Exercise: Since pictures are not part of the copy, please output only the lines from the one with "This screenshot has width=1568, height=484." through the end of the data below, exactly as written.

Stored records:

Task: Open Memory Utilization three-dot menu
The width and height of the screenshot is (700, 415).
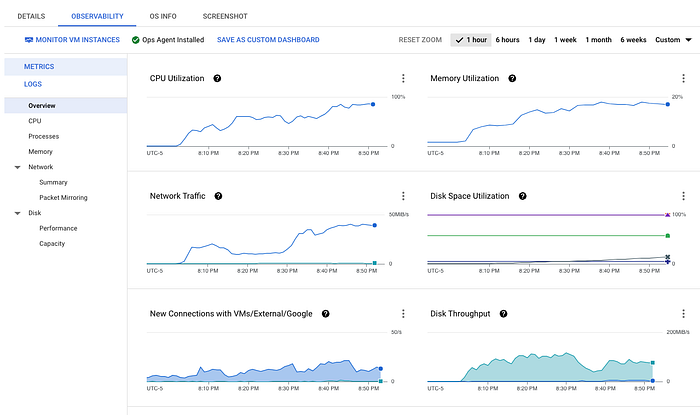Action: point(683,78)
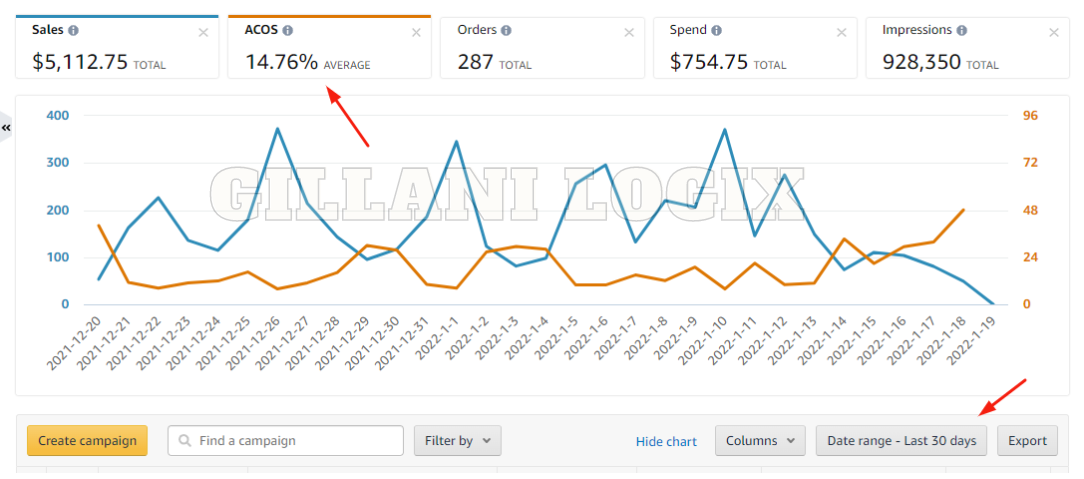This screenshot has height=479, width=1084.
Task: Click the Export button
Action: click(x=1027, y=441)
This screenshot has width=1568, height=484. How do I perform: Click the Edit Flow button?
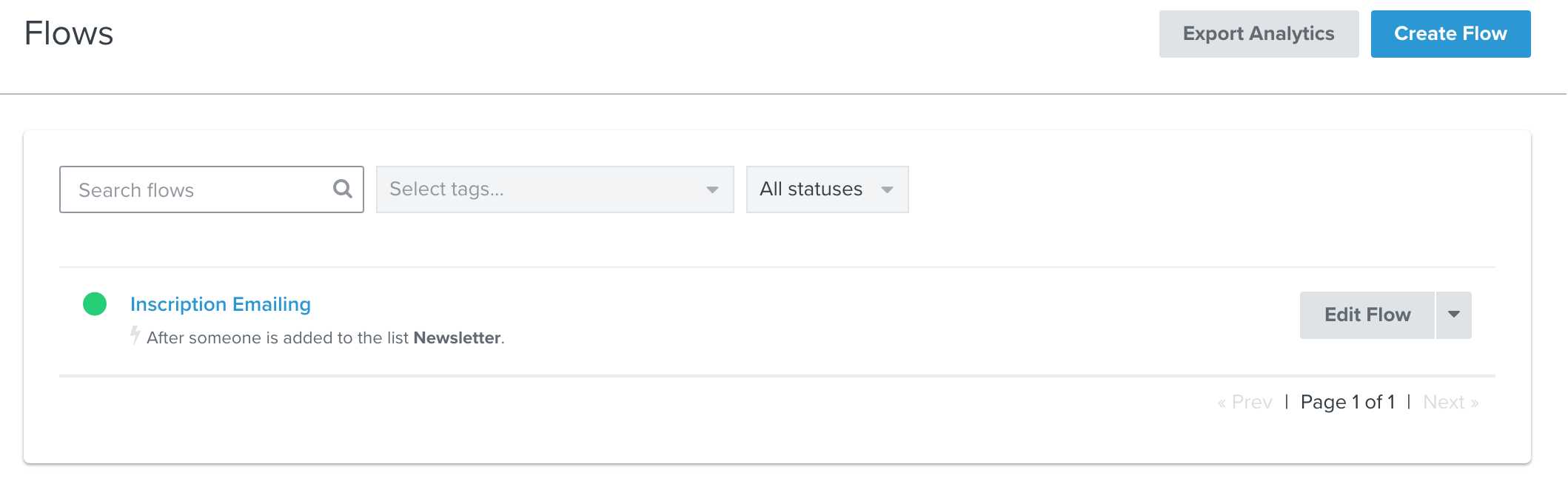(1367, 315)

Solution for this problem:
This screenshot has width=1568, height=484. How do I perform: Click the Edit Flow button?
(1367, 315)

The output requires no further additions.